Mumbai-based HDFC Standard Life Insurance Company today said the various cost saving measures adopted by the company would lead to less need for capital infusion during the current financial year. The company’s original plan was to invest about Rs 350 crore in the current financial year, which now may come down to Rs 250 crore.
HDFC Standard Life is a joint venture between Housing Development Finance Corp and Britain’s Standard Life Insurance.
Paresh Parasnis, principal officer and executive director, HDFC Standard Life, who was here to launch two products, said that company’s current capital base was Rs 1,846 crore. During the current financial year, original plan was to infuse Rs 350 crore, of which Rs 50 crore has been drawn. “Since we are taking up some cost-saving measures, this may come down to Rs 250 crore.”
Rationalisation of branches which helped to reduce rent, clubbing training centres, procurement cost reduction through reverse auction are some of the key measures adopted by the company.
“The idea is to rationalise expenses and enhance business before the company hits the capital market,” he said. The company is expected to be there in 2010-11.

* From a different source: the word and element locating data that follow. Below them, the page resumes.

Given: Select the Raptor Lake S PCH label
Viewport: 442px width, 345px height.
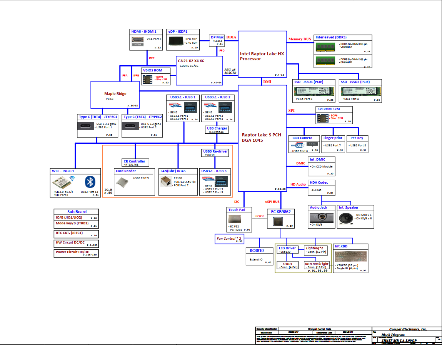Looking at the screenshot, I should tap(261, 138).
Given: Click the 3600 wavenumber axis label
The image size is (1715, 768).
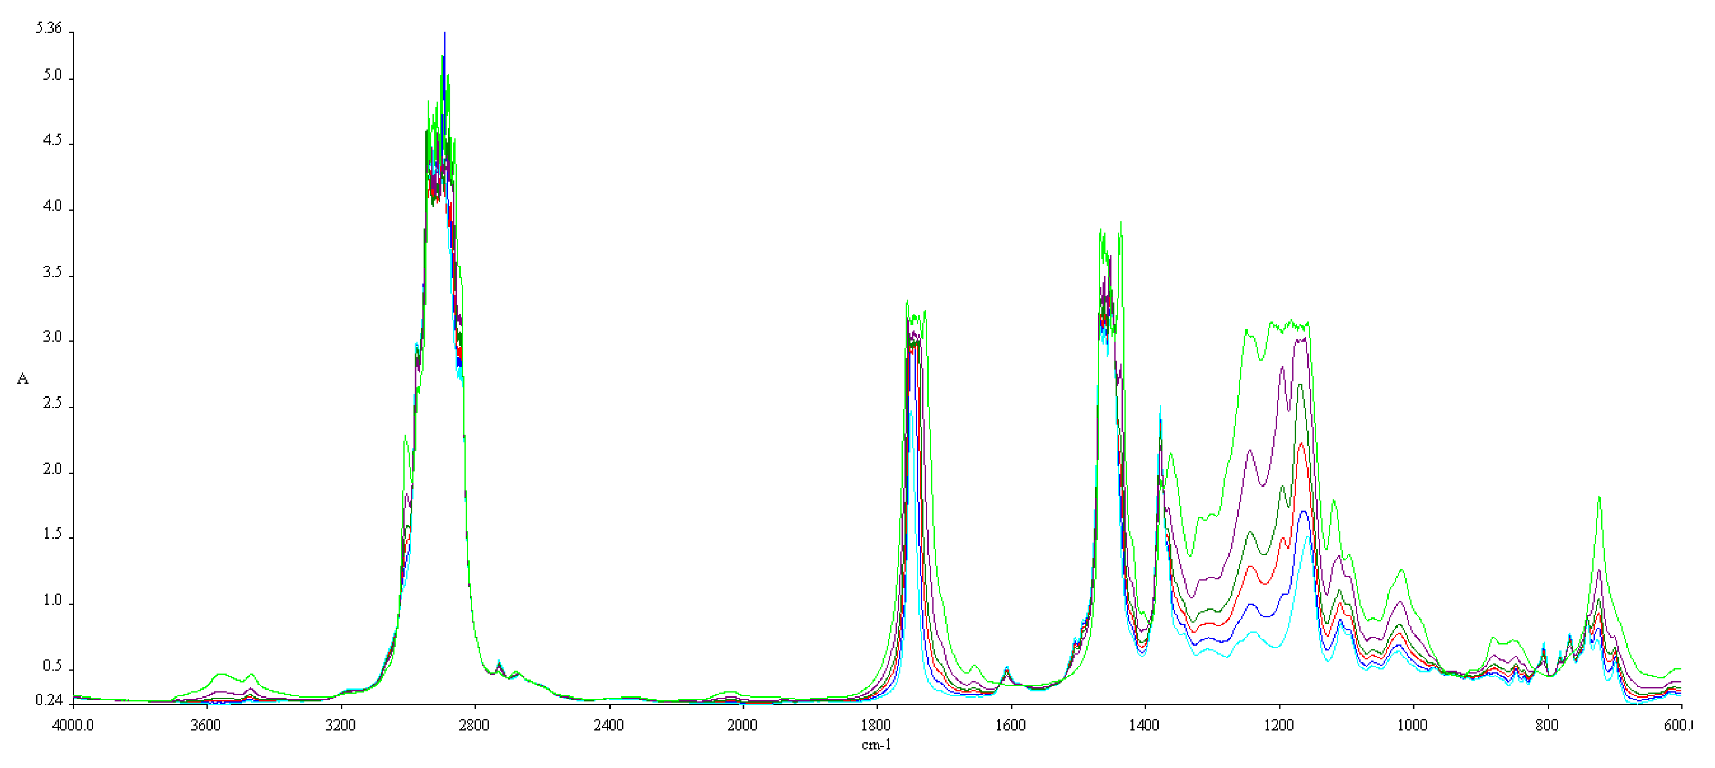Looking at the screenshot, I should coord(206,725).
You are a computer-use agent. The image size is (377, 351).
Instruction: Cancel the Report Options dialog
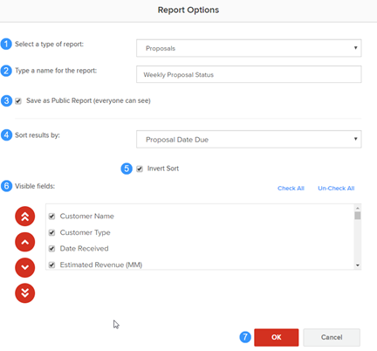click(x=332, y=337)
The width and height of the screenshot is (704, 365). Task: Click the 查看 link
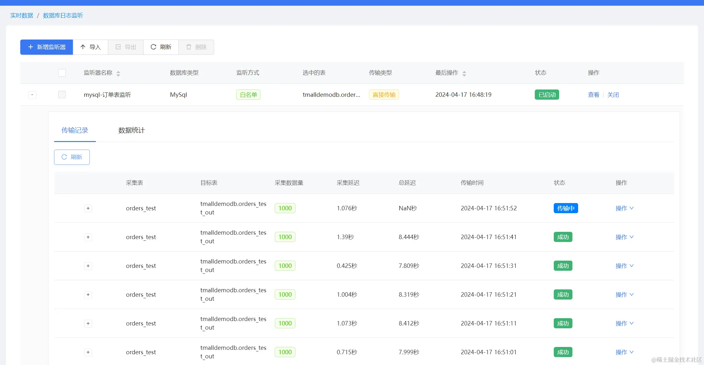click(x=593, y=95)
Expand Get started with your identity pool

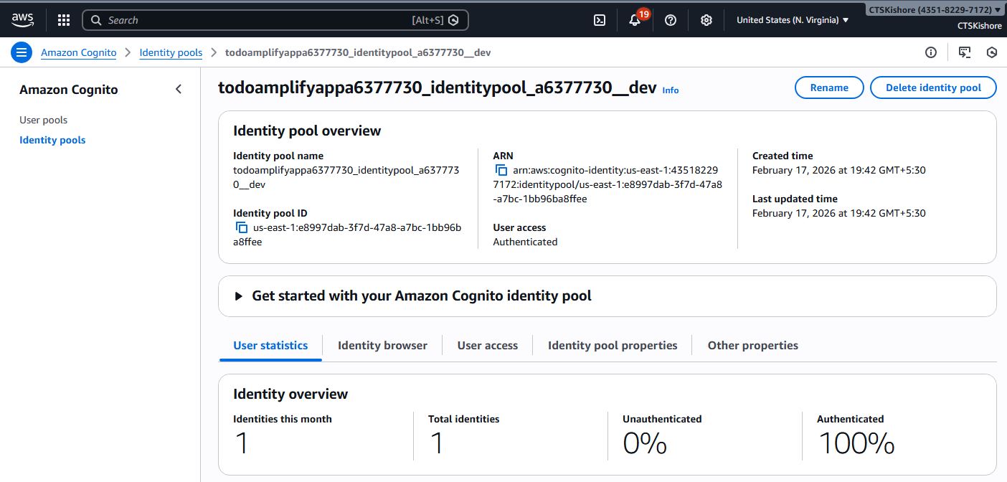click(x=239, y=296)
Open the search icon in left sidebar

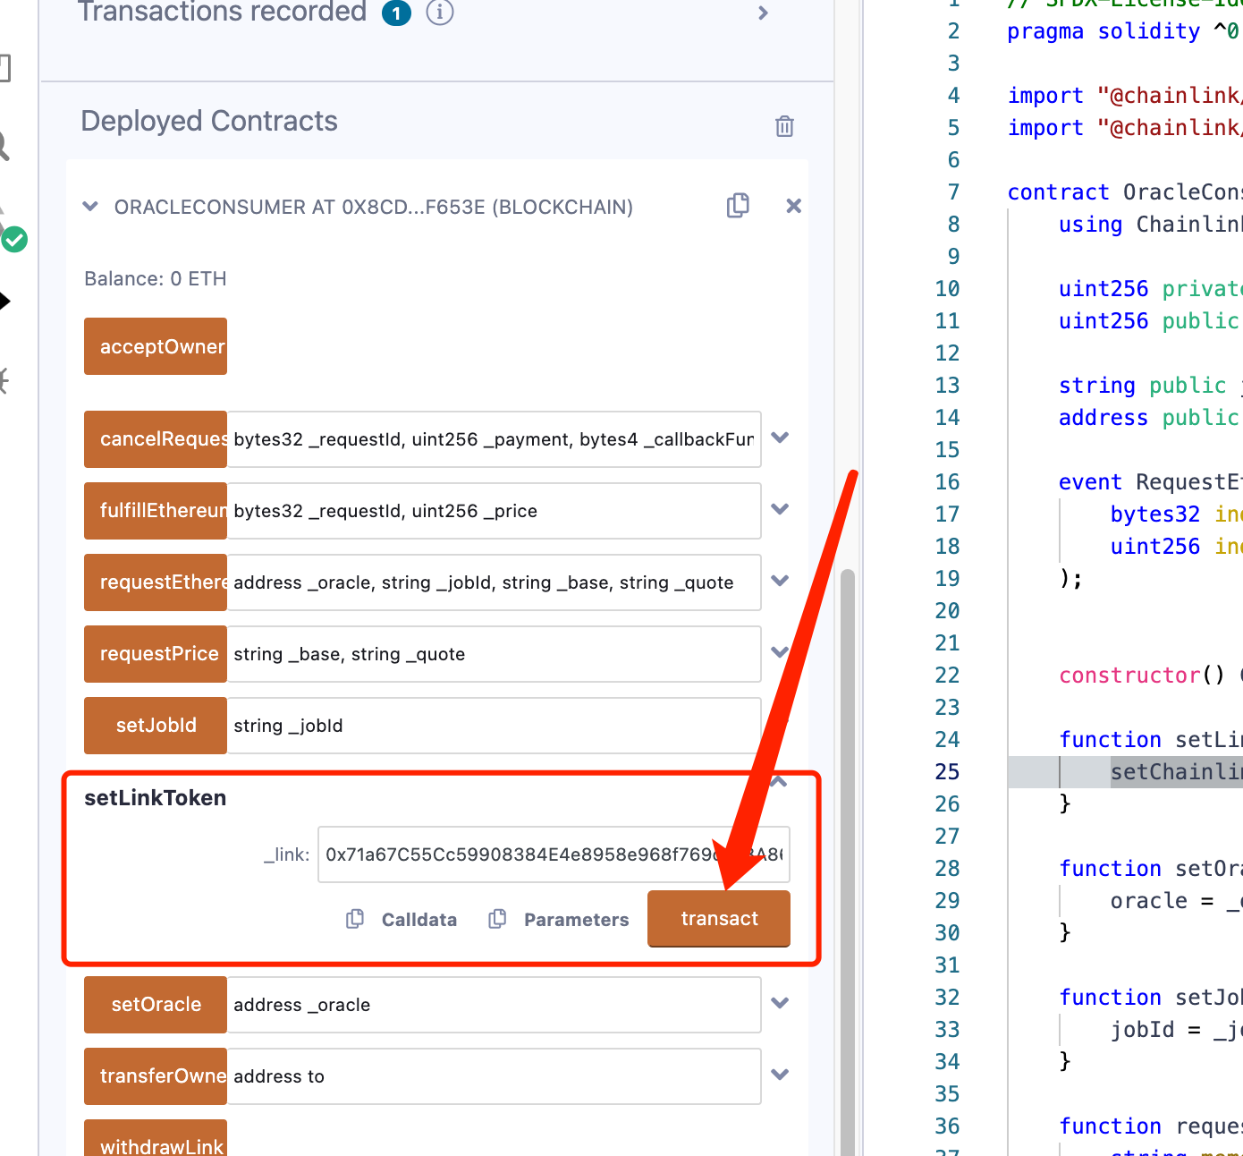3,146
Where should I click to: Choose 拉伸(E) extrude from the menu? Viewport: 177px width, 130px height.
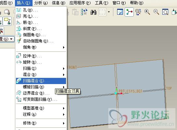[x=41, y=56]
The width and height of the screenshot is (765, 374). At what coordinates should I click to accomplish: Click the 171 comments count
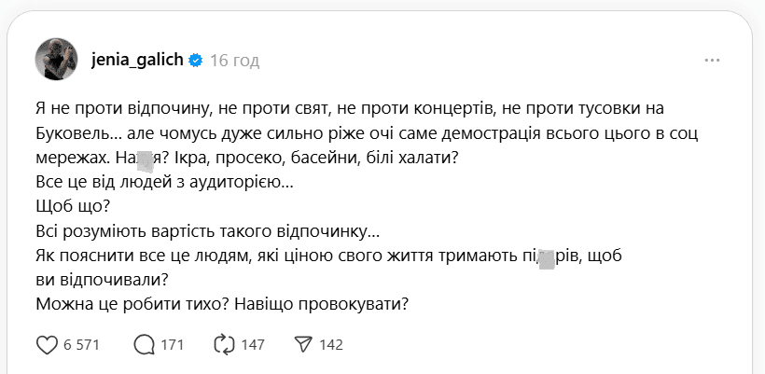coord(173,345)
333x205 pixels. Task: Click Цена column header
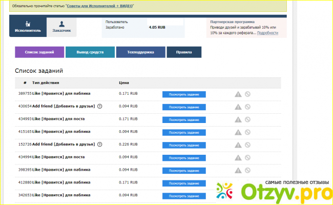(x=123, y=82)
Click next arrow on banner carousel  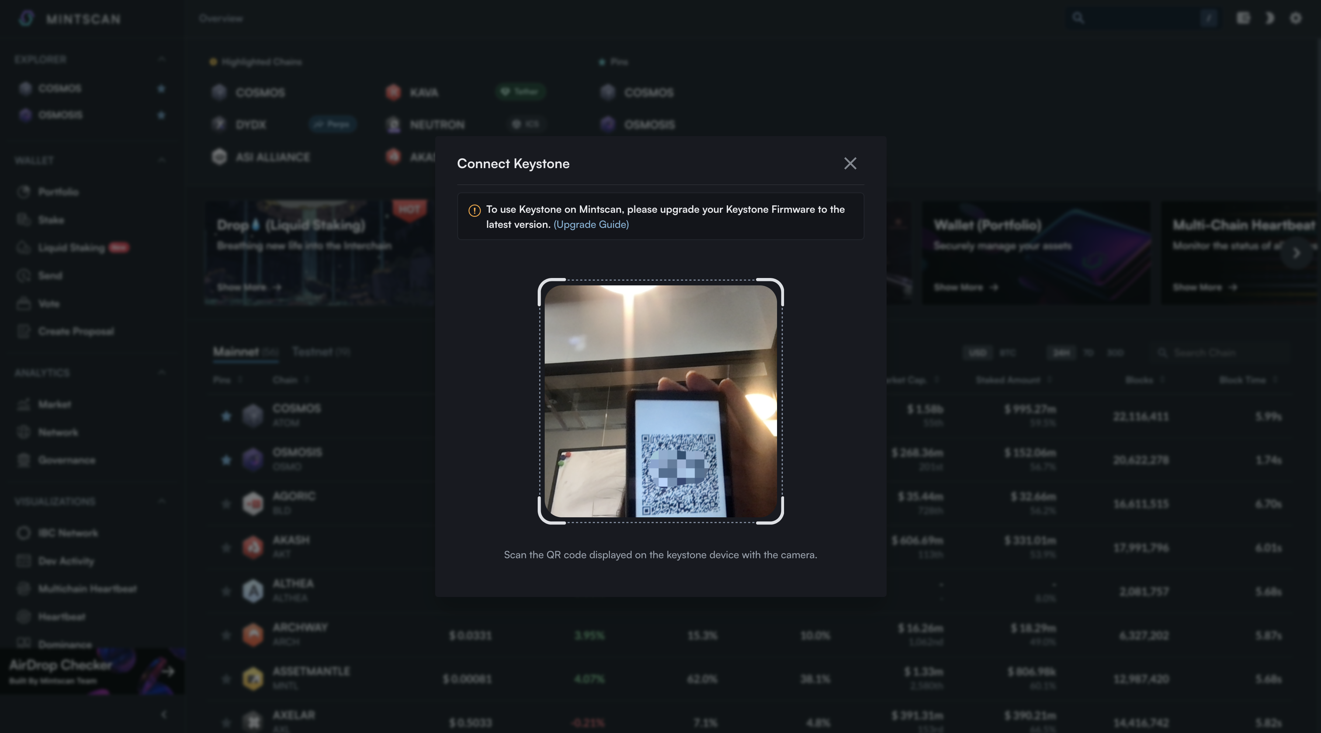point(1296,253)
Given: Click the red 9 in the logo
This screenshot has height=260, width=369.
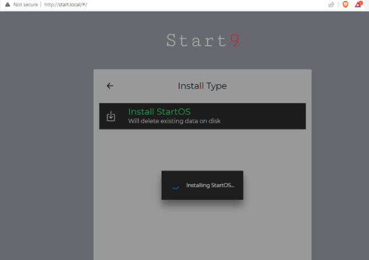Looking at the screenshot, I should [235, 41].
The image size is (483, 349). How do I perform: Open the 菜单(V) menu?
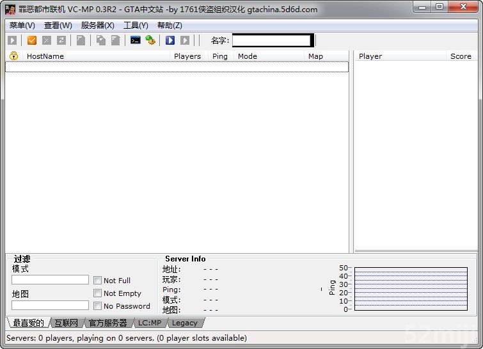click(x=22, y=26)
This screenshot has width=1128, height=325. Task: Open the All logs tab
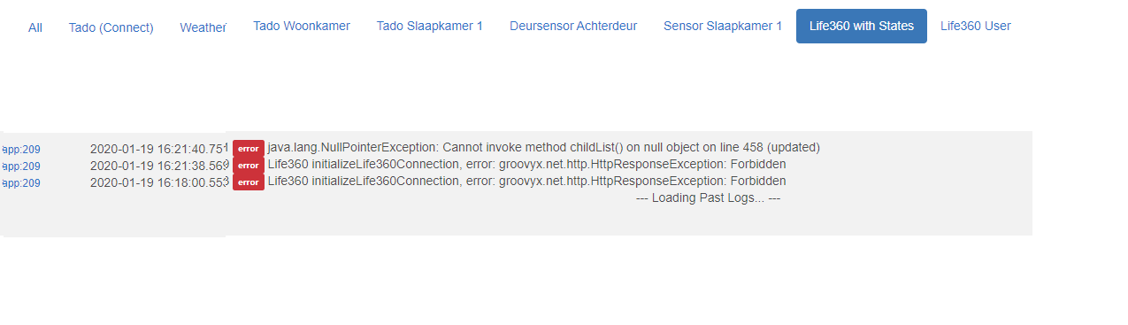[x=35, y=27]
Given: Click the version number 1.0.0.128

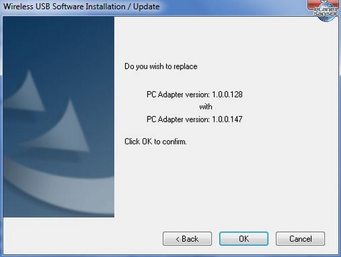Looking at the screenshot, I should (x=227, y=94).
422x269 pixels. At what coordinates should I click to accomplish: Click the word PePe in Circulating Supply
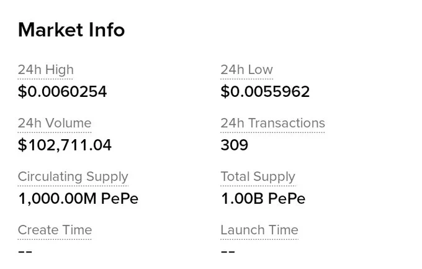(120, 199)
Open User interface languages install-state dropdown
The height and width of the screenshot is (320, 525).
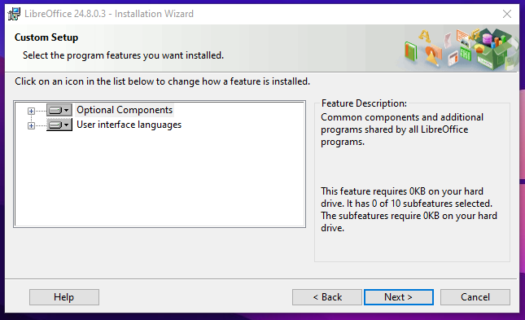pos(59,125)
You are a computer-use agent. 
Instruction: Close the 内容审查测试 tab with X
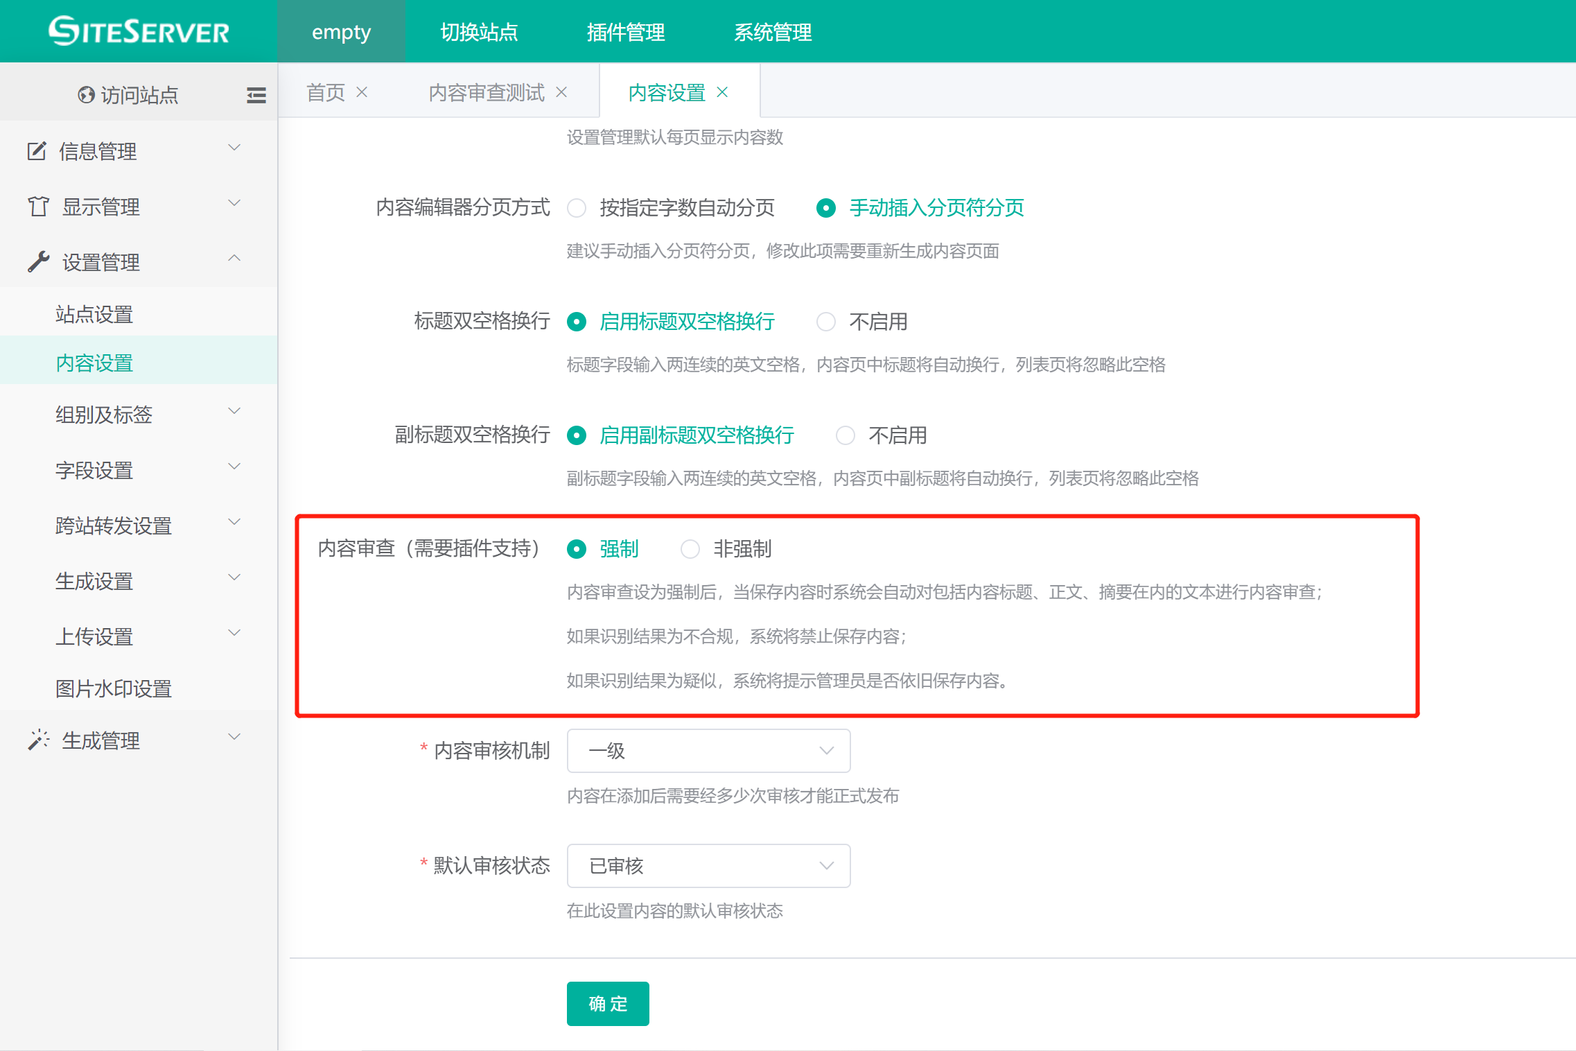561,92
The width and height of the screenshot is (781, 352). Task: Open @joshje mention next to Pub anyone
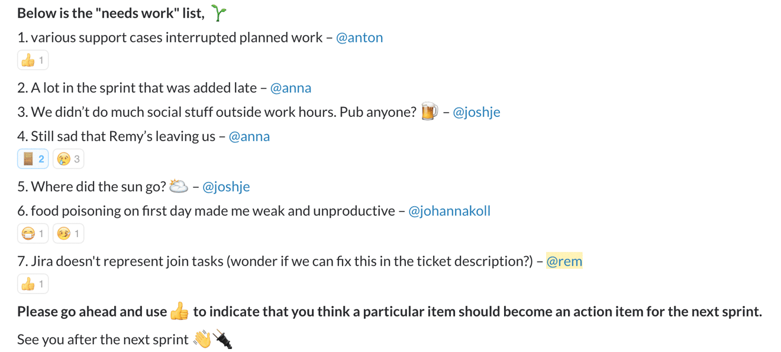pos(476,112)
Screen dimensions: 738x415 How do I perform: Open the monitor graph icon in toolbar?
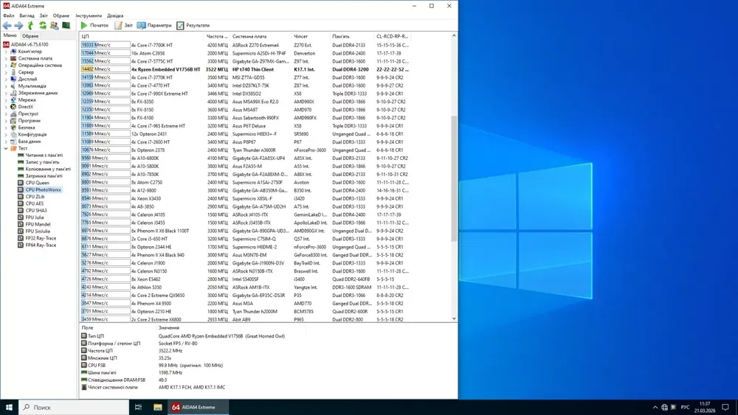[66, 25]
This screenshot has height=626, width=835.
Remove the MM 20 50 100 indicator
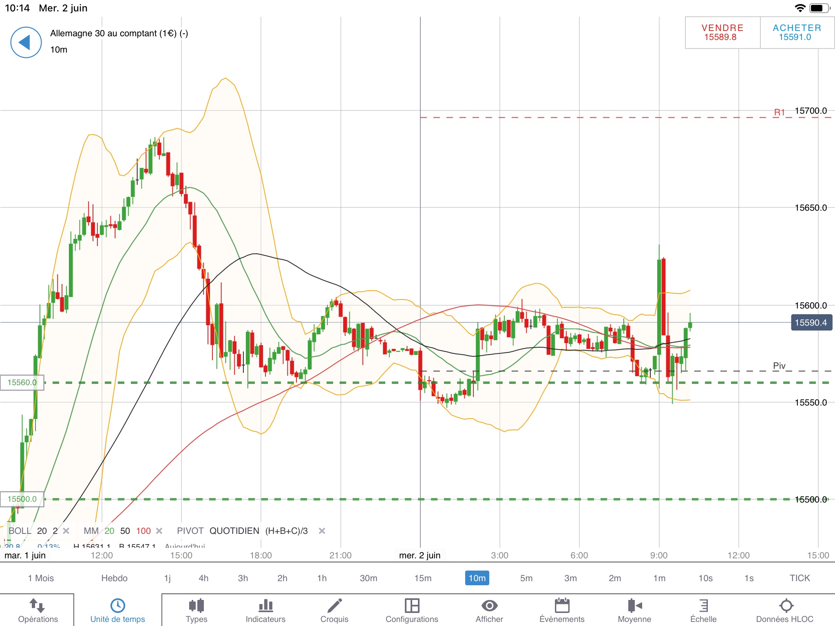[x=159, y=531]

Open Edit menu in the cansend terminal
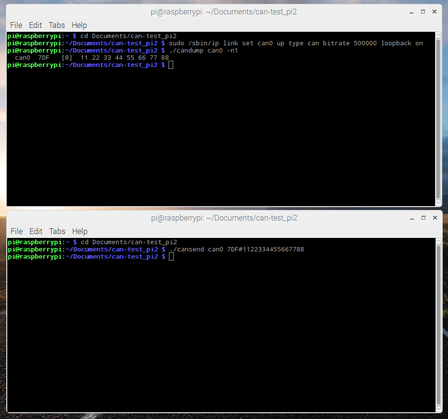(36, 231)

HDFC Standard Life had posted a loss of Rs 502 crore during 2008-09. The insurer, however, will break-even by 2013. It aims to bring down management expense to 20 per cent from 29 per cent last year, when the insurer was expanding heavily.
“We are focusing on increasing our efficiency and productivity. We will not add any branch or recruit people in this financial year. We expect a growth of 10-15 per cent and will infuse capital as we write new business,” said Parasnis. Last year the insurer had reported a new business premium of Rs 2,522 crore. He added that policy persistency dropped to 85 per cent in 2008-09 from 93 per cent in 2007-08. “Policyholders are increasingly delaying payments, mainly the self-employed, due to the slowdown in the economy,” he said.